Reducing harmful and wasteful care caused by both overprovision and underprovision of care.
Reduce unwarranted clinical variation.
Managing risk better.
Become improvers and innovators.
GIRFT is a national programme designed to improve medical care within the NHS by reducing unwarranted variations. By tackling variations in the way services are delivered across the NHS, and by sharing best practice between trusts, GIRFT identifies changes that will help improve care and patient outcomes, as well as delivering efficiencies, such as the reduction of unnecessary procedures, and cost savings.
The GIRFT Acute Medicine national report (2022) had 19 recommendations aiming to help trusts across England standardise patient care, and to introduce measures to help care for an increasingly older population (Box 1.2).
The range of clinical problems encountered in Acute Medicine is very wide, which enables trainees to become experts in diagnosis, investigation and management across multiple disciplines (see Table 1.1). The practice of Acute Medicine requires the generic and specialty knowledge, psychomotor skills and professional attitudes to manage patients presenting with a wide range of medical symptoms and conditions. It involves particular emphasis on diagnostic reasoning, managing uncertainty, dealing with co‐morbidities, and recognising when another specialty opinion or care is required. Doctors in training will learn in a variety of settings using a range of methods, including workplace‐based experiential learning, formal postgraduate teaching and simulation‐based education.
There is also significant overlap between Acute (Internal) Medicine and Internal Medicine training.
Internal Medicine stage 1 (IM stage 1) will form the first stage of specialty training for most doctors training in physicianly specialties. The purpose of the IM stage 1 curriculum is to produce doctors with the generic professional and clinical capabilities needed to manage patients presenting with a wide range of general medical symptoms and conditions. They will be entrusted to undertake the role of the medical registrar in NHS district general and teaching hospitals and qualified to apply for higher specialist training.

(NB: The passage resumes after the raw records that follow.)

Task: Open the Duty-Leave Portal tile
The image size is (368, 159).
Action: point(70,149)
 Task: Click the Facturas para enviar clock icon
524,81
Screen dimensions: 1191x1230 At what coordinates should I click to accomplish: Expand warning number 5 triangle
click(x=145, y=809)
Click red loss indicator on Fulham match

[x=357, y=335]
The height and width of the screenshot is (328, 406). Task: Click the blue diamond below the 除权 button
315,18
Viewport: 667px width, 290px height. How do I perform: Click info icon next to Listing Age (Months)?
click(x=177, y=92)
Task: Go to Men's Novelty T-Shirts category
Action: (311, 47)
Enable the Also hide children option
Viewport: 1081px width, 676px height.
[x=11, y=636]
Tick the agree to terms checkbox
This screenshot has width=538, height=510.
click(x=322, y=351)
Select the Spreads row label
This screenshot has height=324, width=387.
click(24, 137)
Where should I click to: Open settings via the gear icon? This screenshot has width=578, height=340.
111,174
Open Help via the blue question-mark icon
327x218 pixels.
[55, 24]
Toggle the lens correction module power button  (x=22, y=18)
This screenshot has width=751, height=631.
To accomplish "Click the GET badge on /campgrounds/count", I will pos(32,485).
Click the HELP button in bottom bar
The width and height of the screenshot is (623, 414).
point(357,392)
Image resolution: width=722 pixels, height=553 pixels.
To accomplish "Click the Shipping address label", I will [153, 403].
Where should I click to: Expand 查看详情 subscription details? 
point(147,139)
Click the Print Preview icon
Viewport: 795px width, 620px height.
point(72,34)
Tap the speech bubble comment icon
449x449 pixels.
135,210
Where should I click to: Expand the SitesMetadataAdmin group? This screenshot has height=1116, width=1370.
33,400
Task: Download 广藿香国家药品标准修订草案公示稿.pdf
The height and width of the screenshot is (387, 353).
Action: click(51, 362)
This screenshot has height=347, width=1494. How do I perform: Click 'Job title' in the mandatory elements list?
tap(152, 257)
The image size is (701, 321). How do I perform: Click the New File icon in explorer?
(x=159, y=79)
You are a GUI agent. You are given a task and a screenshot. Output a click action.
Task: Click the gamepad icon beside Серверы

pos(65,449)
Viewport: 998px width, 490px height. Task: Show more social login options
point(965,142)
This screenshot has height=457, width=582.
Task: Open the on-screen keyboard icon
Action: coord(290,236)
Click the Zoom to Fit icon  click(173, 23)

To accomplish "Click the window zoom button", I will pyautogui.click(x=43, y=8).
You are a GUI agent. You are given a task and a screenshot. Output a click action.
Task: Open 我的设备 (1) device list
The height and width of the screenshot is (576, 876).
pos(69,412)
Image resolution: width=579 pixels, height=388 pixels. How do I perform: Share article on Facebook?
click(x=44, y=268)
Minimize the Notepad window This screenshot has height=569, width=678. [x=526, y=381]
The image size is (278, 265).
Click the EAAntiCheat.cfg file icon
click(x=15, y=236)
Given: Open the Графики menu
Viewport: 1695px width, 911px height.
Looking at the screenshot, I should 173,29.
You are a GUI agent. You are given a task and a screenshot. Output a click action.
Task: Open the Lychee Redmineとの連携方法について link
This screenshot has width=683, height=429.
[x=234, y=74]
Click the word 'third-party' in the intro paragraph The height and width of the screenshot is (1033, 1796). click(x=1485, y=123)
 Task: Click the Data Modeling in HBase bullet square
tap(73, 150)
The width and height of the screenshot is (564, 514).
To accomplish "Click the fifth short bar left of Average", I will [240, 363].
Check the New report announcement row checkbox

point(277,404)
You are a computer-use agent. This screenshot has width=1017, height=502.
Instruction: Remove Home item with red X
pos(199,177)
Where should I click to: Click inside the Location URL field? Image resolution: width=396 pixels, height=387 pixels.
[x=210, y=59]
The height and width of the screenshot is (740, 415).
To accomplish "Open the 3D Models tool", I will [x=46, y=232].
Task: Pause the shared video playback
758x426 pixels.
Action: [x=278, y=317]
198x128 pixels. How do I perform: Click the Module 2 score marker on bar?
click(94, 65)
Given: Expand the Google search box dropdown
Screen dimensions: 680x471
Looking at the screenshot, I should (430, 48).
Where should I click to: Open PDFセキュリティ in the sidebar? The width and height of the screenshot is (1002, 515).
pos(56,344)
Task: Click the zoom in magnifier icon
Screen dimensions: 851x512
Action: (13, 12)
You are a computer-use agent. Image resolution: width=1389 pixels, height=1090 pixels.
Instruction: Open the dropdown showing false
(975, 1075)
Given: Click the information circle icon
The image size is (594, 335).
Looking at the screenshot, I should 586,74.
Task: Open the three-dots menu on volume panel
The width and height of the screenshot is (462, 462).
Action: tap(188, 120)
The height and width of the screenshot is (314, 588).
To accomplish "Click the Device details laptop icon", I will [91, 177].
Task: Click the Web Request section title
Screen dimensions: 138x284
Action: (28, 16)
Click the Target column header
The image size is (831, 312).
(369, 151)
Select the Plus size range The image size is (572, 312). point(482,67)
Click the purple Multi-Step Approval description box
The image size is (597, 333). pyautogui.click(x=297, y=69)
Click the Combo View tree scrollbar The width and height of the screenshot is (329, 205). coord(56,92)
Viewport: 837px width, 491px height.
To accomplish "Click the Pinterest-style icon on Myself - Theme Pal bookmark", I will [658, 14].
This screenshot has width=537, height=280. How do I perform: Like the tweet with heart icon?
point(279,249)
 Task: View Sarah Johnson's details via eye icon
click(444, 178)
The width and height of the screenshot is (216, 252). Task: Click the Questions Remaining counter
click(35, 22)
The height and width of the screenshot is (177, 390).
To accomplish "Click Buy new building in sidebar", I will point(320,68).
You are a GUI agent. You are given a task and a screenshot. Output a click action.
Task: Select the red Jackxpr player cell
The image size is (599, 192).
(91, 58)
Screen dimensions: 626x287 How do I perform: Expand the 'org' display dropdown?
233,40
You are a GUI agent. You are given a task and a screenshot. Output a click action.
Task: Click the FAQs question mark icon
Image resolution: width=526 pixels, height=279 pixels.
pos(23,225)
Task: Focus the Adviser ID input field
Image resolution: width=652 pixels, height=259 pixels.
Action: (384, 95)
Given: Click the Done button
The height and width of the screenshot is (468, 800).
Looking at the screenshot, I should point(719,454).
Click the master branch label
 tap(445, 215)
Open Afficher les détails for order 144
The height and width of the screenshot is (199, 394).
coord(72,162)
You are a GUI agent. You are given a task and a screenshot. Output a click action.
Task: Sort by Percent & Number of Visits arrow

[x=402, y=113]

IM stage 1 will normally be a three‐year programme that will include mandatory training in geriatric medicine, intensive care, outpatients and ambulatory care. The scope of Internal Medicine requires diagnostic reasoning and the ability to manage uncertainty, deal with co‐morbidities and recognise when specialty opinion or care is required. There will be a critical progression point at the end of the second year (IMY2) to ensure trainees have the required capabilities and are entrusted to ‘step up’ to the medical registrar role in IMY3. For most, the trainee will be entrusted to manage the acute unselected medical take and manage the deteriorating patient with indirect supervision in IMY3.
At completion of IM stage 1, trainees will be required to meet all curriculum requirements, including passing the summative ‘high‐stakes’ assessment – Membership of the RCP diploma examination – by the time of completion.
Acute medical units (AMU)
Ensure the acute medical pathway is adequately resourced to manage the projected patient need in a safe, effective and efficient manner, 24/7.
Ensure there is seven‐day access to medical specialties and services for all patient needs.
Ensure that there is cross‐trust consistency in the use of acronyms when referring to acute and general medicine services (i.e. at least 30 different names are being used across England for the units that care for acute medical patients when they are first admitted to hospital: the AMU).
Ensure that the AMU is sited appropriately in relation to other parts of acute care hub.
Ensure the AMU is appropriately resourced in regard to time and space to train all healthcare staff in both acute patient care and the use of relevant equipment.
Ensure the AMU is resourced with the appropriate space and equipment to manage unstable medical patients (e.g. enhanced care unit interventions such as non‐invasive ventilation, use of vasopressors).
Ensure there are systems in place to track patients and ensure good communication between staff, including handover and referral.